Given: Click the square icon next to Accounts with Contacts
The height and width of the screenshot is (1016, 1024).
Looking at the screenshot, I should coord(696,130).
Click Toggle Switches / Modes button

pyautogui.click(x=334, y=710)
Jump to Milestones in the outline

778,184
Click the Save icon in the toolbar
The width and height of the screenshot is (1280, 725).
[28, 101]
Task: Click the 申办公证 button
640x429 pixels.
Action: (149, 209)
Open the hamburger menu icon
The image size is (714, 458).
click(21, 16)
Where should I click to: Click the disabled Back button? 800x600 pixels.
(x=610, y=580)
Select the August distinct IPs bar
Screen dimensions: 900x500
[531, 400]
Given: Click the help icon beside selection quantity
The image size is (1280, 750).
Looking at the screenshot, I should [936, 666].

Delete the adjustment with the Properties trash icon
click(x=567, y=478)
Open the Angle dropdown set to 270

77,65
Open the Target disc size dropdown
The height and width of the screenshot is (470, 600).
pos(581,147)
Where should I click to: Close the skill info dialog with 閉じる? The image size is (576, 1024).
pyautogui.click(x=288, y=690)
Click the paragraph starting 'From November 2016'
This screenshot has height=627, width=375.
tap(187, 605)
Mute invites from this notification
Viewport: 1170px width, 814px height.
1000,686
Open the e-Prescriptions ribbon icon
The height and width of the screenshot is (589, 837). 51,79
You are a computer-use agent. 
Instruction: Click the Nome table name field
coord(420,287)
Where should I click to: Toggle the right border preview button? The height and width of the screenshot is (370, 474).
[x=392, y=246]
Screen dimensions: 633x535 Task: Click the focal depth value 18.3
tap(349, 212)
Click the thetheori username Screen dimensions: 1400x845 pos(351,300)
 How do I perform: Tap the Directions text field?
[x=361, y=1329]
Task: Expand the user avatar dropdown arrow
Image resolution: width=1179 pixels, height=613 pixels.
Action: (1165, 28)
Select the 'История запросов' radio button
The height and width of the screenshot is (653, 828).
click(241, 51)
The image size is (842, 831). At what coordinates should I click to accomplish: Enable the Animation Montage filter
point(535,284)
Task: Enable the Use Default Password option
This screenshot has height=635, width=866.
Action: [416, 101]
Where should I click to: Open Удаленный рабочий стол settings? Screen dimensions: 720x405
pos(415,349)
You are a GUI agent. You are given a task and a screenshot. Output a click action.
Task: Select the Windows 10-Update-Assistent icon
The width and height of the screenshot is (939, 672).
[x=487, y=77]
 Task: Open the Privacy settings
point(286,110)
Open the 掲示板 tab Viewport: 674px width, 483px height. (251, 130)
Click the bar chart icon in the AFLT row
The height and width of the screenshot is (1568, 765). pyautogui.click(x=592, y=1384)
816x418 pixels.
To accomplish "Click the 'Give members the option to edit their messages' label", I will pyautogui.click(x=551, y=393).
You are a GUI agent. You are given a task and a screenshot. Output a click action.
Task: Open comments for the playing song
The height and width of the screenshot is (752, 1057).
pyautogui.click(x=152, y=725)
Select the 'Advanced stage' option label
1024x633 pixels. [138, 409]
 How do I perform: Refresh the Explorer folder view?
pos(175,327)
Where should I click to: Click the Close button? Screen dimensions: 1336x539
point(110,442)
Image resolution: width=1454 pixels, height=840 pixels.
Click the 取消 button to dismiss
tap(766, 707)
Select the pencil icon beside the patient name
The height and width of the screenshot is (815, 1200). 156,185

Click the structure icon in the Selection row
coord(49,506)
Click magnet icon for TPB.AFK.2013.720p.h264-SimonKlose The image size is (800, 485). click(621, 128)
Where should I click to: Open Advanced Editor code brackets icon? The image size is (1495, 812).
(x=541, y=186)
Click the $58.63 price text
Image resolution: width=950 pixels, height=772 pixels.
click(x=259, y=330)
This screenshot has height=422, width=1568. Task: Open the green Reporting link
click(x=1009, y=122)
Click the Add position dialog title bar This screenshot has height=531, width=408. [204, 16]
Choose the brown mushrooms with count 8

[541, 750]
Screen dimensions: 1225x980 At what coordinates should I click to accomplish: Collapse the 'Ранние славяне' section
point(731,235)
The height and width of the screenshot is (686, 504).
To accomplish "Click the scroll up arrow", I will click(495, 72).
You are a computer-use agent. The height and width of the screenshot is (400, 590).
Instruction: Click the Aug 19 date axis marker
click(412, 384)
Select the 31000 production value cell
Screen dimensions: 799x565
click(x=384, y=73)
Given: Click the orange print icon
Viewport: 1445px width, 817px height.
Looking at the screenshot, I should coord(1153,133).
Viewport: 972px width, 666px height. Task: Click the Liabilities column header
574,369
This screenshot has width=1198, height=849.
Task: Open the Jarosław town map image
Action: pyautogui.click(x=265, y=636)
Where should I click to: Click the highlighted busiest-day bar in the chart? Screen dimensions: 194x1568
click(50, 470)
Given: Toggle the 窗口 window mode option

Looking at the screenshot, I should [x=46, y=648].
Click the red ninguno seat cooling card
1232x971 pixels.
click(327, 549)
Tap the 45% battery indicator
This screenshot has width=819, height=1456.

##############################

_INSTRUCTIONS TO FOLLOW_:
Can you recast the entries as a numbered list, from the line with "Open the Angle dropdown set to 270" up to and including the line with "tap(187, 605)", leaving out any blank lines?

_WRITTEN ANSWER_:
1. Open the Angle dropdown set to 270
2. 77,65
3. Open the Target disc size dropdown
4. The height and width of the screenshot is (470, 600).
5. pos(581,147)
6. Where should I click to: Close the skill info dialog with 閉じる? The image size is (576, 1024).
7. pyautogui.click(x=288, y=690)
8. Click the paragraph starting 'From November 2016'
9. This screenshot has height=627, width=375.
10. tap(187, 605)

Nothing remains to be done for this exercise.